>> start EXTRACTED ENTRIES
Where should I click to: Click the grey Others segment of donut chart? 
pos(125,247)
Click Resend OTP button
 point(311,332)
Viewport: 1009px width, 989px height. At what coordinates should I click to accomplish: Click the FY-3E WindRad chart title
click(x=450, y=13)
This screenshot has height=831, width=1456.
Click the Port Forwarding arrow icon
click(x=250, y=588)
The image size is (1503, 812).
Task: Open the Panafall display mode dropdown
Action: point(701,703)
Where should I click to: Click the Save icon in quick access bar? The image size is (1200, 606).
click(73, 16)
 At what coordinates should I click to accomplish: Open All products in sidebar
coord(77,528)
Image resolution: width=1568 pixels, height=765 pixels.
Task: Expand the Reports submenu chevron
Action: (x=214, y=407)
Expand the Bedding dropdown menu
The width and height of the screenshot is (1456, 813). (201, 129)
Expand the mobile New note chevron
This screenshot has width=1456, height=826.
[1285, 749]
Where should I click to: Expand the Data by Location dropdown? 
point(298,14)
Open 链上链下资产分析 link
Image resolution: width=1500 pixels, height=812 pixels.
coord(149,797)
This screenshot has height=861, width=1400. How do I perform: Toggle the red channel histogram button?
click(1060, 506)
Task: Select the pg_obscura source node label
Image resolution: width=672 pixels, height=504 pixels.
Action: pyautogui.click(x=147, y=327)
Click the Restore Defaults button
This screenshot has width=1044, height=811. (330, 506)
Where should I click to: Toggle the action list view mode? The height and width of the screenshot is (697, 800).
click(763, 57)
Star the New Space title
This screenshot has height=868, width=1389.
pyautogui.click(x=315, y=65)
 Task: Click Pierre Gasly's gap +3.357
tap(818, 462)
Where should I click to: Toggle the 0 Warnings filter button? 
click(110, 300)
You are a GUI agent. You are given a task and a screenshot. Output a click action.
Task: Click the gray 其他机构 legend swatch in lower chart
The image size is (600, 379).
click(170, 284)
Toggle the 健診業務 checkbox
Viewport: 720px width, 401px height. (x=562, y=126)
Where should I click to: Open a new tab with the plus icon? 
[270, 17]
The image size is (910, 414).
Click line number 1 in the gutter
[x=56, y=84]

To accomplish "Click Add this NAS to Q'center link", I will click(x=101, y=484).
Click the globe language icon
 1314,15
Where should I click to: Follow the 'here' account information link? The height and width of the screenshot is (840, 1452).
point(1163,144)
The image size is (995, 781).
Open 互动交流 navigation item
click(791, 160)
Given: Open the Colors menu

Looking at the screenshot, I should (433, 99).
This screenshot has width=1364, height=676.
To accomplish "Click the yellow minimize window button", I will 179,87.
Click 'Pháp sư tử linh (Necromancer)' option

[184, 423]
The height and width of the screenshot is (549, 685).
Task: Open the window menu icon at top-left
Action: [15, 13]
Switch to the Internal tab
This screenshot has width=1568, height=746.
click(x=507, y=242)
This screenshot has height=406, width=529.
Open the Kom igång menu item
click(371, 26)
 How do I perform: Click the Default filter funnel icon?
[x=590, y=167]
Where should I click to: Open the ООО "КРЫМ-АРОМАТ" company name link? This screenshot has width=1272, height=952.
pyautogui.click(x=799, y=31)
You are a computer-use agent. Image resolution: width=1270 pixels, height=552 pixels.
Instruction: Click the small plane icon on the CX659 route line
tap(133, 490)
>> end EXTRACTED ENTRIES
> AIM OF THE TASK: Could you write out the part of the listing that opens with the line containing "This screenshot has height=861, width=1400." and closes with the line containing "[x=56, y=84]", keeping every line exactly as it appears?

> ANSWER BELOW:
This screenshot has height=861, width=1400. How do I perform: Toggle the red channel histogram button?
click(1060, 506)
Task: Select the pg_obscura source node label
Image resolution: width=672 pixels, height=504 pixels.
Action: pyautogui.click(x=147, y=327)
Click the Restore Defaults button
This screenshot has width=1044, height=811. (330, 506)
Where should I click to: Toggle the action list view mode? The height and width of the screenshot is (697, 800).
click(763, 57)
Star the New Space title
This screenshot has height=868, width=1389.
pyautogui.click(x=315, y=65)
 Task: Click Pierre Gasly's gap +3.357
tap(818, 462)
Where should I click to: Toggle the 0 Warnings filter button? 
click(110, 300)
You are a GUI agent. You are given a task and a screenshot. Output a click action.
Task: Click the gray 其他机构 legend swatch in lower chart
The image size is (600, 379).
click(170, 284)
Toggle the 健診業務 checkbox
Viewport: 720px width, 401px height. (x=562, y=126)
Where should I click to: Open a new tab with the plus icon? 
[270, 17]
The image size is (910, 414).
Click line number 1 in the gutter
[x=56, y=84]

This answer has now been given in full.